Хурам размышляет о Ленинграде: о жене, которую там оставил; о несостоявшихся из-за неожиданного назначения в Румдару зачетах по наречиям Индии; о хлопке, которым никогда прежде он специально не интересовался и который определит здесь всю его деятельность; о том, как именно будет он организовывать работу политотдела.
Хурам не замечает ни времени, ни пути. Горизонт слева набухает приближающимся приливом рассвета. Чахлая трава проступает по обочинам светлеющего шоссе. К восходу солнца Хурам на перевале. Привлеченный тем, что открылось ему впереди, он сбрасывает с плеч свою ношу и присаживается на траве отдохнуть.
Дикая степь — блеклая травка, измятая только что стаявшим снегом, — накренившись, уходит далеко вниз. Туда же, вниз по степи, скатывается лента шоссейной дороги. Там, внизу, степь упирается в долину, встречающую ее по всей кромке зеленовато-лиловым прибоем садов. Долина кажется огромным продолговатым озером, обрамленным цепями гор. Они толпятся вокруг, распределившись по цвету и росту. Цепь самых маленьких, оглаженных, красных подобралась к долине вплотную.
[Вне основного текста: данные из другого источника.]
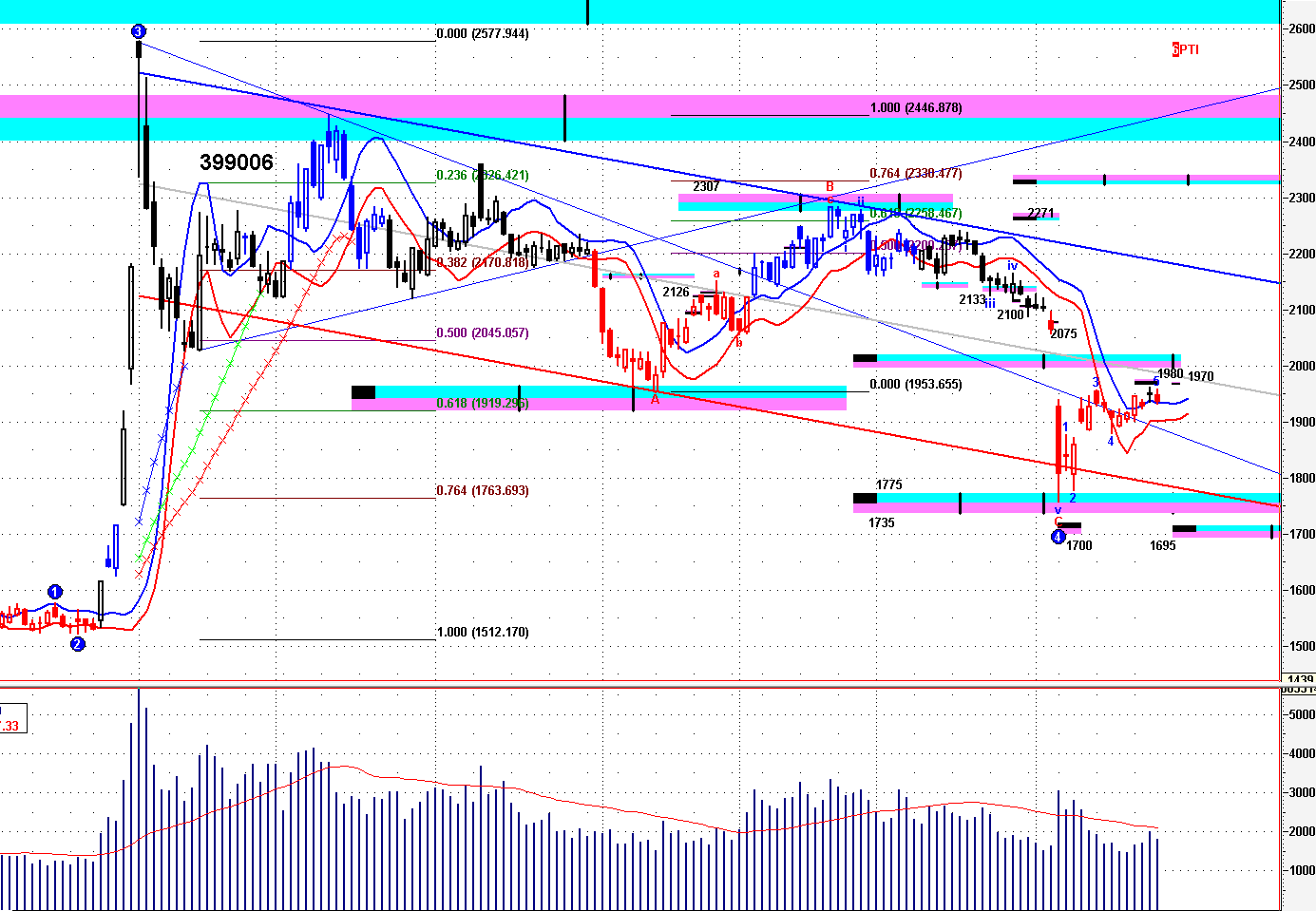Select the circled wave 1 marker
This screenshot has height=911, width=1316.
pos(55,592)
За ними, заглядывая им через плечи, встал оливково-зеленый, голый, лишенный всякой растительности ряд. Еще дальше, навалившись сзади, высится мощная черная гряда, скалистая и обрывистая. За нею, словно посеребренные возрастом старцы, насуплены снежные и ледяные вершины. В просветы их седловин, в мутнеющей дымке далекого горизонта ступенями до самого неба виднеются бесчисленные, бледные, как привидения, зубцы.
Похожая на зелено-лиловое озеро долина встает средоточием мира, единственным в нем оазисом. Она полнится сочной курчавой жизнью. Взволнованная рядами мелких холмов, прячет эти застывшие навек волны в цветущих садах. Отсюда, с шоссейной дороги, еще нельзя различить ни селений, ни домов, ни, конечно, отдельных деревьев, но Хурам уже угадывает кучность ее населения, напряженность труда, взрастившего эти сады, оросившего их хитросплетеньем каналов. Хурам вглядывается в серебристую нитку реки, прошивающую густо-зеленый покров. Стежки ее, как пунктир, то теряются под синими купами, то обозначаются сверкающими тире в утреннем, еще нежном, еще розовом блеске солнца.
Хураму весело. Румдара манит его прозрачною радостью, привычной ему красотой. Но он все же устал, а надо двигаться — солнце начинает припекать, скоро навалится дневная жара.
Нагруженный вещами, Хурам спешит вниз по шоссе и, спускаясь все ближе к долине, постепенно теряет дальний, составленный из заснеженных зубцов горизонт. Красные, из меловых отложений горки, казавшиеся сверху маленькими, теперь выросли, они встают, заслоняя собой все, что громоздилось за ними.
Часам к десяти утра, спустившись в долину, Хурам подходит к дувалам первых садов. Река Рум-Дарья грохочет где-то близко, скрытая деревьями и дувалами. За поворотом шоссейной дороги под огромным, почти шаровидным карагачем притулился навес чайханы. Решив напиться здесь чаю, передохнуть и, если удастся, нанять на оставшиеся до Румдары шесть километров ишака для вещей, Хурам приветливо здоровается с чайханщиком. Чайханщик принимает вещи, приглашает его войти. Здесь группа дехкан, и они не по-обычному оживлены. Не показывая, что понимает язык, Хурам прислушивается: они обсуждают какое-то празднество, которое сейчас происходит в соседнем кишлаке Лицо Света. Они спешат туда, торопливо пьют чай, один за другим уходят.
Разве можно пропустить такой случай? И, напившись чаю, оставив вещи чайханщику, Хурам идет туда, куда направляются люди. «Пока меня здесь не знают, нагляжусь, посоображаю, чем они дышат».
Аллея тополей сузилась в извилистую улочку между двумя дувалами. Хурам вступил в небольшой кишлак. Как в любом кишлаке Средней Азии, узкие переулочки путаются между глухими корявыми глиняными стенами. Целые века никто не должен был знать, что происходит за ними. Здесь — сады и дома, в каждом доме — хозяин, семья, скот, имущество, своя особая жизнь. От века здесь все было замкнуто, скрыто от взоров, все кишело традициями, все как в наглухо закупоренных, глиняных плоских коробочках. Но Хурам превосходно знает, что сейчас за этими стенами происходят яростные споры, что люди часто повторяют имена Ленина и Магомета, что в темных, врезанных в стену нишах рядом лежат «Что делать?» и пожелтелый коран.